Once ears are damaged due to noise they become much more fragile to future injury and are painful when there are loud sounds. Now that DD is just about a year she is screaching and screaming a lot. Last week she screached for no reason just inches from my ear. Later that day I experienced partial hearing loss and that ear has a new ringing (in addition to what was already there) for the past 5 days. The new ringing is not likely to go away...ever. It has renewed all the feelings of anxiety I felt the first time the tinnitus began. I have lost almost all patience with the screaching. My husband and I try to tell her firmly "NO." everytime she screams, but it continually happens over and over. I loose my cool and yell at her because I am so afraid of further permanent damage to my ears. Is she just too young to learn not screach? I can handle the crying, just not the screaming. Please help, I feel terrible for yelling at her. Do I just need to wear earplugs all day?? I've tried wearing them during times I know she is more likely to screach (in the highchair, diaper changes) , but then she'll surprise me by screaching at the cat when I don't have the earplugs in.
post #2 of 6
My advice was going to be to wear earplugs. At her young age, random screeching/screaming/squealing is totally normal. My son was still doing random loud noises at 3 years old, but a lot less frequently than before. My DH also has tinnitis, but his seems quieter and less bothersome than yours...but he too had to resort to earplugs during the peak tantrum times. Heck, my ears are fine, and I've resorted to earplugs on a few occasions too.

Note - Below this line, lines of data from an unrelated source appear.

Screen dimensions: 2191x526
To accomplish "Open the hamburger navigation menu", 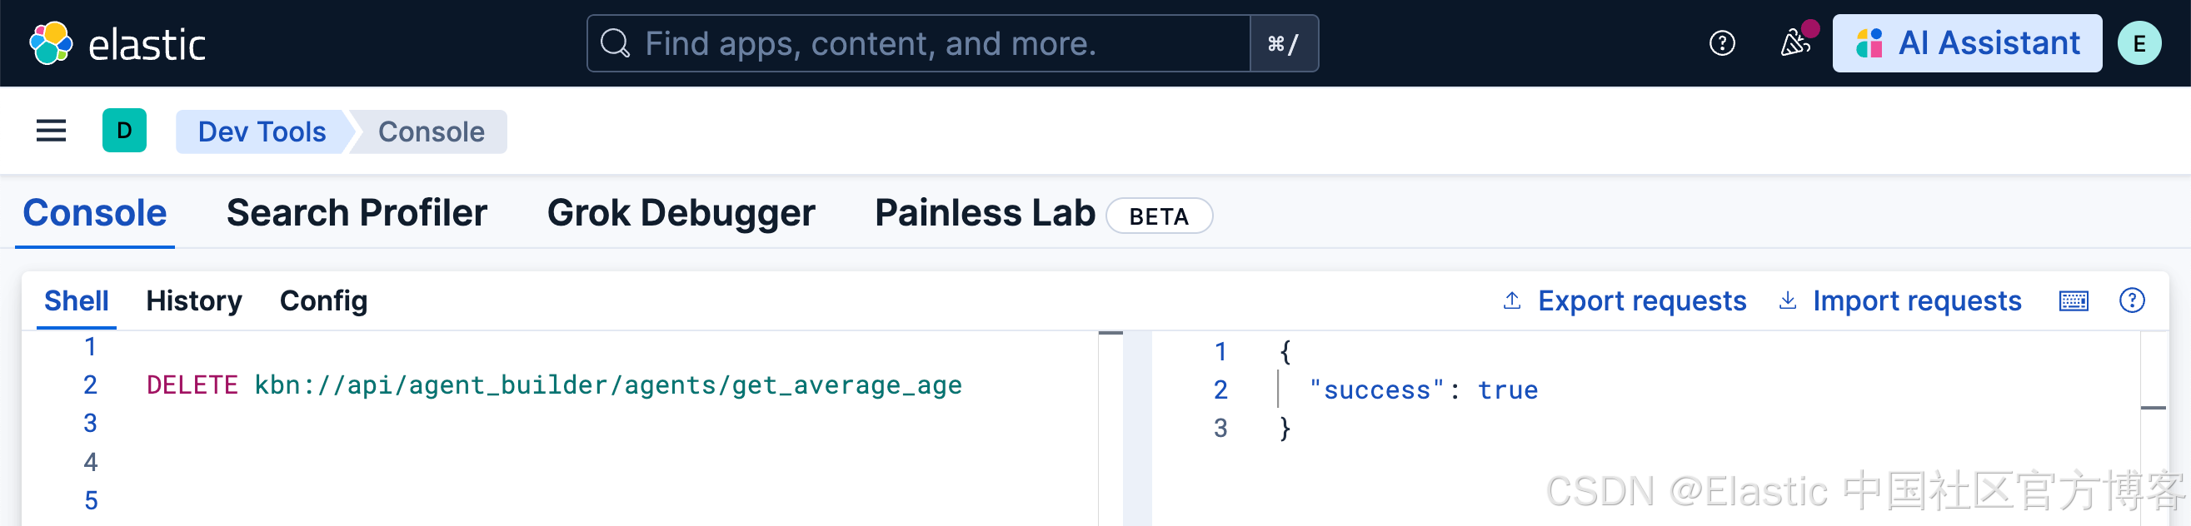I will [x=51, y=131].
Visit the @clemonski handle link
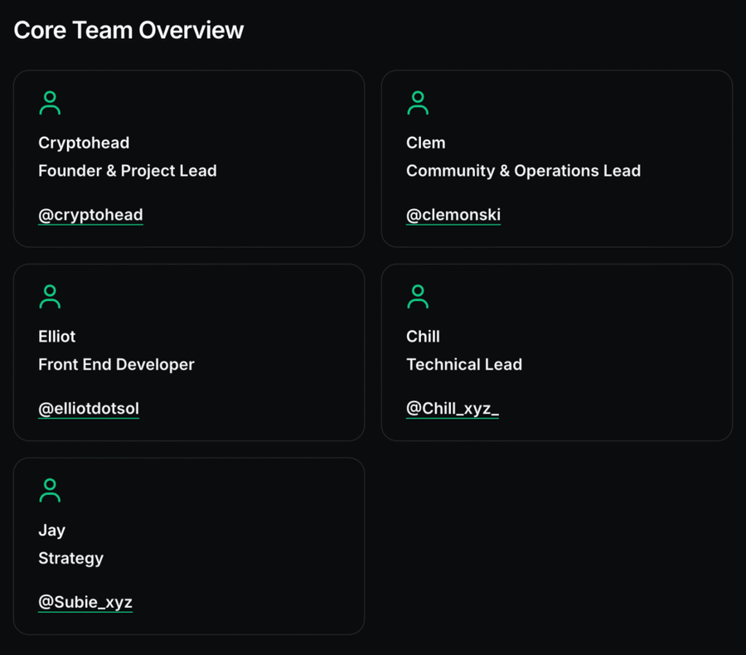746x655 pixels. coord(453,215)
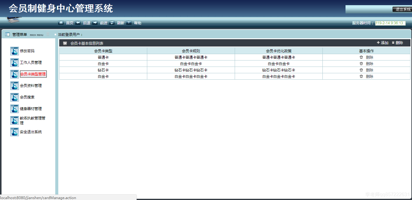This screenshot has height=200, width=412.
Task: Expand the 会员卡基本信息列表 arrow
Action: [65, 43]
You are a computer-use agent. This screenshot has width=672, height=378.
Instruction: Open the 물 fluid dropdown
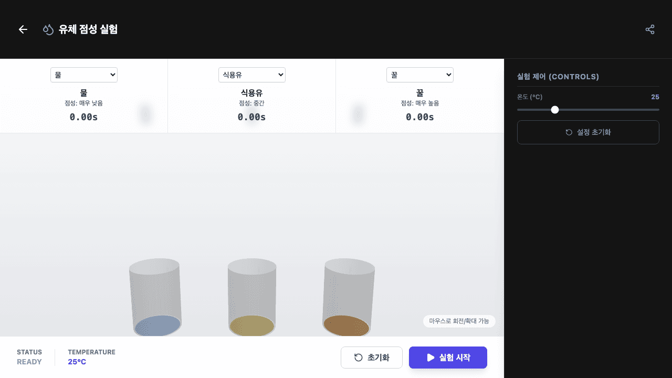[84, 75]
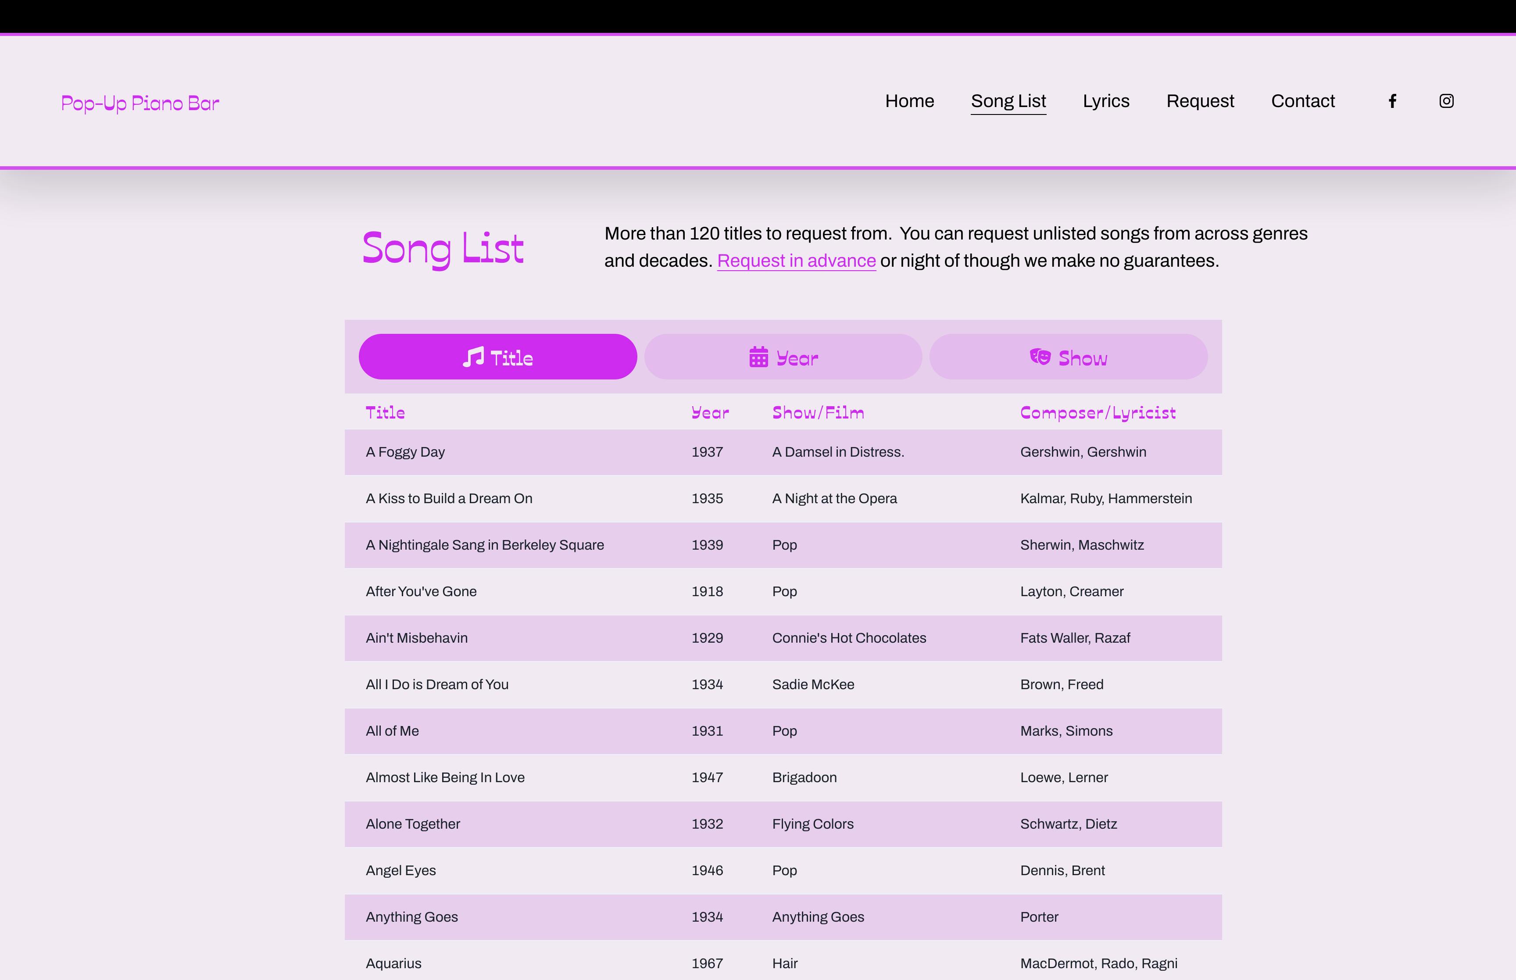This screenshot has width=1516, height=980.
Task: Open the Contact page
Action: click(1303, 101)
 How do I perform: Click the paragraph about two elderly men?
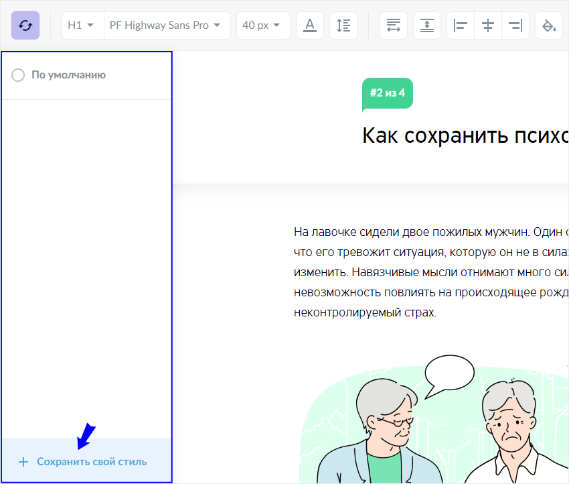click(428, 271)
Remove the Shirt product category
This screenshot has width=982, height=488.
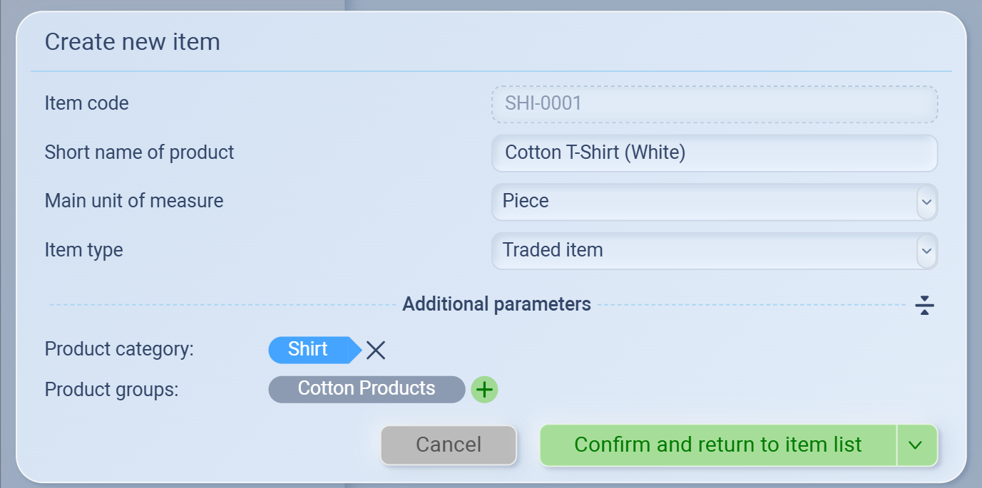point(376,350)
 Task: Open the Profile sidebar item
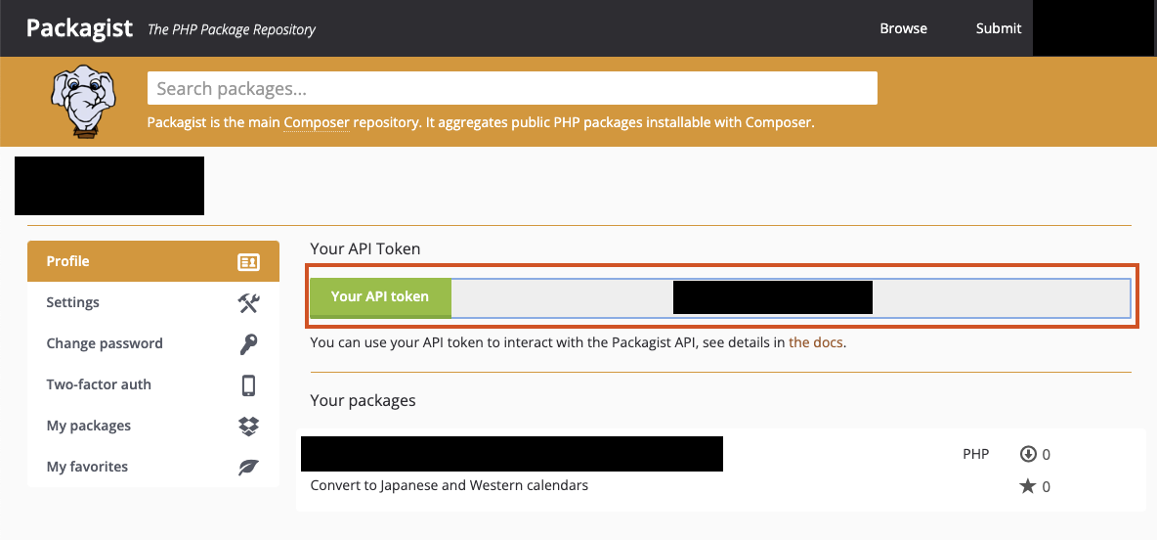pyautogui.click(x=153, y=261)
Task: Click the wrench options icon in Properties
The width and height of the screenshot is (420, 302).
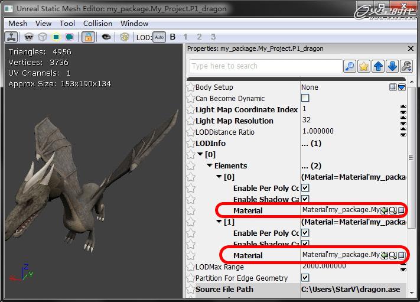Action: point(406,66)
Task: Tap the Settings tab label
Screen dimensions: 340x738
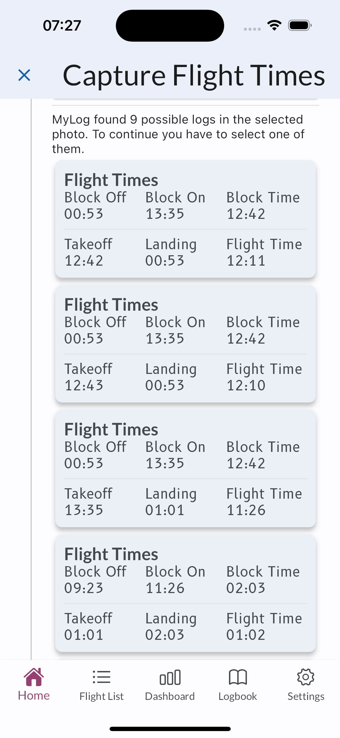Action: point(306,696)
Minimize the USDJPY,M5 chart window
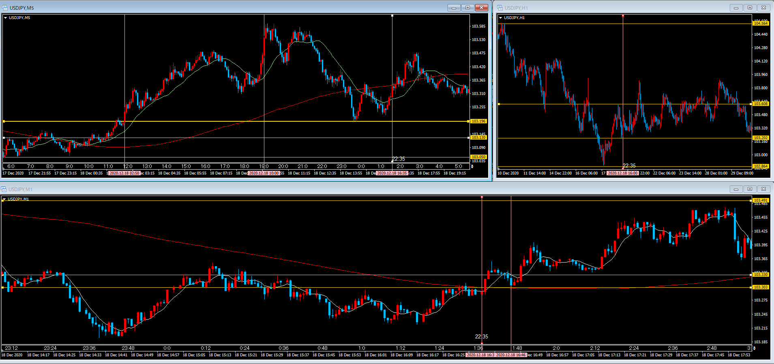The height and width of the screenshot is (364, 774). (454, 8)
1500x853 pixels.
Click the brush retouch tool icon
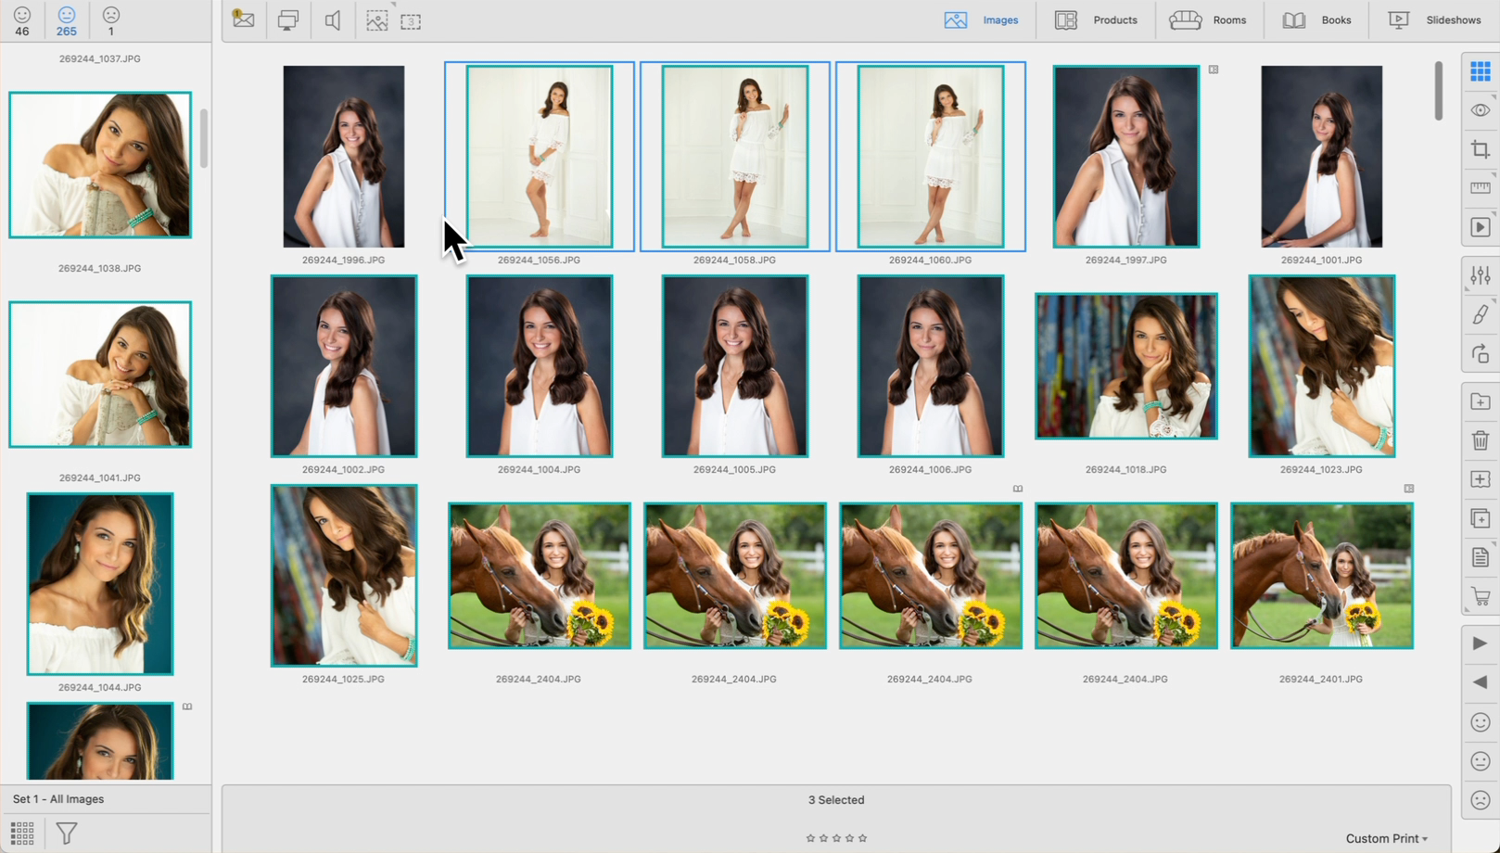(x=1480, y=315)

You could also try investing in a pair of sound-deadening headphones. Yes, they're bigger than earplugs, but it might work better for you to keep them around your neck to quickly pull them up.

I wouldn't expect a one year old to have the self control to not make really loud noises, though. Even at 2 years of age, her self-control will be pretty spotty, so you've still got a solid year aural assault coming your way. However, you can start practicing volume control with her now. It's just going to be a long road. When everyone's calm and happy (and your ears are protected), practice normal volume, whispering, talking softly, talking loudly, and yelling. Some families make a big deal about "inside" voices and "outside" voices. You could try that...but again, she's so young that she's not going to use her inside voice all the time.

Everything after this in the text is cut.